Climate Sensitivities of Carbon Turnover Times in Soil and Vegetation: Understanding Their Effects on Forest Carbon Sequestration

Abstract The high uncertainty associated with the response of terrestrial carbon (C) cycle to climate is dominated by ecosystem C turnover time ( τ eco ). Although the relationship between τ eco and climate has been extensively studied, significant knowledge gaps remain regarding the differential climate sensitivities of turnover time in major biomass ( τ veg ) and soil ( τ soil ) pools, and their effects on vegetation and soil C sequestration under climate change are poorly understood. Here, we collected multiple time series observations on soil and vegetation C from permanent plots in 10 Chinese forests and used model‐data fusion to retrieve key C cycle process parameters that regulate τ soil and τ veg . Our analysis showed that τ veg and τ soil both decreased with increasing temperature and precipitation, and τ soil was more than twice as sensitive (1.27 years/°C, 1.70 years/100 mm) than τ veg (0.53 years/°C, 0.40 years/100 mm). The higher climate sensitivity of τ soil caused a more rapid decrease in τ soil than in τ veg with increasing temperature and precipitation, thereby significantly reducing the difference between τ soil and τ veg ( τ diff ) under warm and humid conditions. τ diff , an indicator of the balance between the soil C input and exit rate, was strongly responsible for the variation (more than 50%) in soil C sequestration.
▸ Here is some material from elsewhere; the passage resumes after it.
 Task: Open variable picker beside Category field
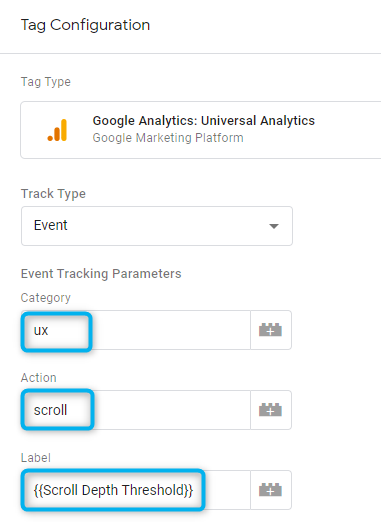(x=271, y=330)
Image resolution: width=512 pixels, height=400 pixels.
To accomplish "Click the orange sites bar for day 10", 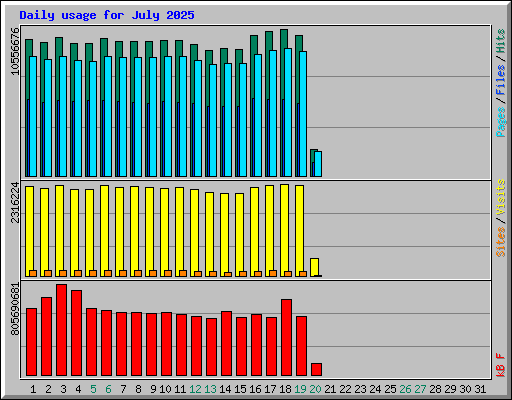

Therefore, a smaller τ diff under warm and humid conditions suggests a relatively lower contribution from soil C sequestration. This information has strong implications for understanding forest C‐climate feedback, predicting forest C sink distributions in soil and vegetation under climate change, and implementing C mitigation policies in forest plantations or soil conservation.